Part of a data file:
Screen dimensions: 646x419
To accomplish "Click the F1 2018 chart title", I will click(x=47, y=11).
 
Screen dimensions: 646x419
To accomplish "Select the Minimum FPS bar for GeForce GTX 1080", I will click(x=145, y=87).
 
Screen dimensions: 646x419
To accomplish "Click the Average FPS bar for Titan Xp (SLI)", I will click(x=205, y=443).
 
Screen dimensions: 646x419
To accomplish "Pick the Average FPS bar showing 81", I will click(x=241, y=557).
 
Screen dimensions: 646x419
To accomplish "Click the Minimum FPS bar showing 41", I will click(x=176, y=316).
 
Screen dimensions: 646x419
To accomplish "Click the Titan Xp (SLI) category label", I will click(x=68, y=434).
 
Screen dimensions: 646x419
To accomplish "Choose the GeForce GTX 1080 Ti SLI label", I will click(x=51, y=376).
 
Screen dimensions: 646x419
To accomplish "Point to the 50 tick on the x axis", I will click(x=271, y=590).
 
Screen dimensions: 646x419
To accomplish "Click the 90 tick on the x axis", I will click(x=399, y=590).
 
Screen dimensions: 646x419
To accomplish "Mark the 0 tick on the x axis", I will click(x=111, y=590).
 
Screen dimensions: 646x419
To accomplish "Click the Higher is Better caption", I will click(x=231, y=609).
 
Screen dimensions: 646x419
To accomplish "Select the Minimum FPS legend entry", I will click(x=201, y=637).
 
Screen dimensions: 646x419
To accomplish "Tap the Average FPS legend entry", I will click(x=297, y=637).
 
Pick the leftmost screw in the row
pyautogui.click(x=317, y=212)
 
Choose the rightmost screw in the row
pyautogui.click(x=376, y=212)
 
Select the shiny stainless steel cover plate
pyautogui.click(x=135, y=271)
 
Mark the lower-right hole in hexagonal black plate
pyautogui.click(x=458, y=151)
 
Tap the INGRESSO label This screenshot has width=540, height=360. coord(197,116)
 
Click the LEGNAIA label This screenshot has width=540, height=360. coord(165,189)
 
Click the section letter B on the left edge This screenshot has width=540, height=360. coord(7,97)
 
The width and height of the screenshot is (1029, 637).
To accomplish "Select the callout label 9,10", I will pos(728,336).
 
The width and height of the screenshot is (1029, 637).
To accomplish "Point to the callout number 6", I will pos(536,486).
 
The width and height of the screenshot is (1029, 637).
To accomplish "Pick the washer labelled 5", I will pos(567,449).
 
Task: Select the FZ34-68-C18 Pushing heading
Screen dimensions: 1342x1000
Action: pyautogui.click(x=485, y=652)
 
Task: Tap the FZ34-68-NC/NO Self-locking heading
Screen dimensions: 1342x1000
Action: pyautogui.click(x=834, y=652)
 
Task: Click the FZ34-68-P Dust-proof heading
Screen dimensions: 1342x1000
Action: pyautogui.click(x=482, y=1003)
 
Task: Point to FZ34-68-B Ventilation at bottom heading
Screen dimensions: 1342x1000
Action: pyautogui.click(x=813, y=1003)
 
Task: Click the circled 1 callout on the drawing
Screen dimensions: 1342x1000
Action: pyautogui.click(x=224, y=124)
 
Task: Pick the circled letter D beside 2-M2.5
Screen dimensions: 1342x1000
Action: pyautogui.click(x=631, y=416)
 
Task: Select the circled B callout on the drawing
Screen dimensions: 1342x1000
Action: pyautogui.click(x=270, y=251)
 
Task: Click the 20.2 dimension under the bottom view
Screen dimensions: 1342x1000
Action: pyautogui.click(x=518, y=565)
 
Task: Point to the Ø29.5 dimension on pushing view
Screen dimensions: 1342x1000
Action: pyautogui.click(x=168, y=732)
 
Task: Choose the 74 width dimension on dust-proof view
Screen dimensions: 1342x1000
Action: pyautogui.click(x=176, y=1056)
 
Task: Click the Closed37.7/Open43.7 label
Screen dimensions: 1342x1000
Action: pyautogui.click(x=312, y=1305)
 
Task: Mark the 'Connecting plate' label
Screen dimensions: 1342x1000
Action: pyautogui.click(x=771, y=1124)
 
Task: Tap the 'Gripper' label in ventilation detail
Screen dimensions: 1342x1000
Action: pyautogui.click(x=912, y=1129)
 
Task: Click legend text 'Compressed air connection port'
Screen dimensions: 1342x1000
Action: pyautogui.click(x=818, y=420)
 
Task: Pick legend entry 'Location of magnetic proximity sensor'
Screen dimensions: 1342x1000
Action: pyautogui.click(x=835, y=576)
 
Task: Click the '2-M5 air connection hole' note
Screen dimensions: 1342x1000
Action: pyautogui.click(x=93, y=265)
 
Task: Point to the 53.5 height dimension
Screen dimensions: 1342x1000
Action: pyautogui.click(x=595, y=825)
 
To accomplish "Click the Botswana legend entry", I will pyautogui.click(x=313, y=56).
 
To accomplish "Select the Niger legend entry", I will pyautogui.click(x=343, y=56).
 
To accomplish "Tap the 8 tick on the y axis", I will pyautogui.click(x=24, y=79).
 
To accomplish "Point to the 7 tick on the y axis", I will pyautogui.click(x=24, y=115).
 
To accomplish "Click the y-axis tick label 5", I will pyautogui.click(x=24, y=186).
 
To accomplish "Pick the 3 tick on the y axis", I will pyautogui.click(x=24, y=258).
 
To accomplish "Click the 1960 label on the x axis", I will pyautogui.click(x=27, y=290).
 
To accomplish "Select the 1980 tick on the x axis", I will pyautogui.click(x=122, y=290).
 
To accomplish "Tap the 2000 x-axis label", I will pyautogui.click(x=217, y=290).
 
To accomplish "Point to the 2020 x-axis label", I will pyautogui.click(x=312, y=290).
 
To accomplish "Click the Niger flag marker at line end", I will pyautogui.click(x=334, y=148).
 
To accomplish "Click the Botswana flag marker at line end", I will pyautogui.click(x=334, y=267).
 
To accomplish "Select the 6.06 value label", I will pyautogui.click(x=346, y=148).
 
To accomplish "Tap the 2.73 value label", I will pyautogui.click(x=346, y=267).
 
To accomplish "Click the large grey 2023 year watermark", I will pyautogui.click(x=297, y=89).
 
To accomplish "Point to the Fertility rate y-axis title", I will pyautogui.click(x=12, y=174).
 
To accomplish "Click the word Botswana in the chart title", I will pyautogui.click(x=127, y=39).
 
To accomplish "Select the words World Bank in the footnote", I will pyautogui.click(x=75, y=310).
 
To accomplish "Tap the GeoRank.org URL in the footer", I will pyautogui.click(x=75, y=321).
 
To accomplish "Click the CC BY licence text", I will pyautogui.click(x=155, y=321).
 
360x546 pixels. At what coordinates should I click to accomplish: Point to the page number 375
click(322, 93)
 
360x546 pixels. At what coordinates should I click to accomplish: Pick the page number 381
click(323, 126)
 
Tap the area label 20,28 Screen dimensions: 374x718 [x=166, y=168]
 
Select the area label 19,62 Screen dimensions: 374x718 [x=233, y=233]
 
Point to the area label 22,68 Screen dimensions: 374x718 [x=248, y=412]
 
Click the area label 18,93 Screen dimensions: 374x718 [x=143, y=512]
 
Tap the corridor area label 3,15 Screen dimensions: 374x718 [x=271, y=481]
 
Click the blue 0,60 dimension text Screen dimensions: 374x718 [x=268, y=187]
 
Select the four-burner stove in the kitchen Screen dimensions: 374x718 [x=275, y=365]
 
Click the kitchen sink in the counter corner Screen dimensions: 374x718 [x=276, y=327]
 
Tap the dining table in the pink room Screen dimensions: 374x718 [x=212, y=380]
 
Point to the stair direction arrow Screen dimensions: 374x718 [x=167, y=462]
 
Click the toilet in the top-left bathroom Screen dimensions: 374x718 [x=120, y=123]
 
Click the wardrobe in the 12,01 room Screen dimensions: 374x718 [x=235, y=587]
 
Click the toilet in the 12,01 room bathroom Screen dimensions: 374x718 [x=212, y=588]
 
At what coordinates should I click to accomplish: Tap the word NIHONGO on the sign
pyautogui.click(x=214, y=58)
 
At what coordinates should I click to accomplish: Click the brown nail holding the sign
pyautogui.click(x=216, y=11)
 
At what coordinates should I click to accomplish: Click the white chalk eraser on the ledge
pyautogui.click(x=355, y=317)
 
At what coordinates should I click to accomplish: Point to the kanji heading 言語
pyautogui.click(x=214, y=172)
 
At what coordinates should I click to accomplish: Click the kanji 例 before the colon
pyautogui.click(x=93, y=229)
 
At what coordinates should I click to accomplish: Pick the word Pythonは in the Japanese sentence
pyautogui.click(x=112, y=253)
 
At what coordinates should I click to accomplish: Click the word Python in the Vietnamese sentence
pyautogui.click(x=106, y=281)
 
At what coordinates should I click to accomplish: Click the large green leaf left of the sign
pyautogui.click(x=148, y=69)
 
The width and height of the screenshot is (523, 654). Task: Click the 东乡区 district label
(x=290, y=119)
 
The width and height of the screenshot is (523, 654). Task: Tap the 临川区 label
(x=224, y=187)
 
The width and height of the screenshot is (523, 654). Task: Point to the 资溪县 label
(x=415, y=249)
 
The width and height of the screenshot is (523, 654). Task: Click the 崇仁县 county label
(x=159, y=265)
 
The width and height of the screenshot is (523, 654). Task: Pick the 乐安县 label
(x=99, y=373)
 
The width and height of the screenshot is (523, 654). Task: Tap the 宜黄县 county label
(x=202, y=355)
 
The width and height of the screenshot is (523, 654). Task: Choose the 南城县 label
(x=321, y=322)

What this task involves:
Which lines in the rows above contain the word "toilet"? Return each of them in full.

Result below:
Click the toilet in the top-left bathroom Screen dimensions: 374x718 [x=120, y=123]
Click the toilet in the 12,01 room bathroom Screen dimensions: 374x718 [x=212, y=588]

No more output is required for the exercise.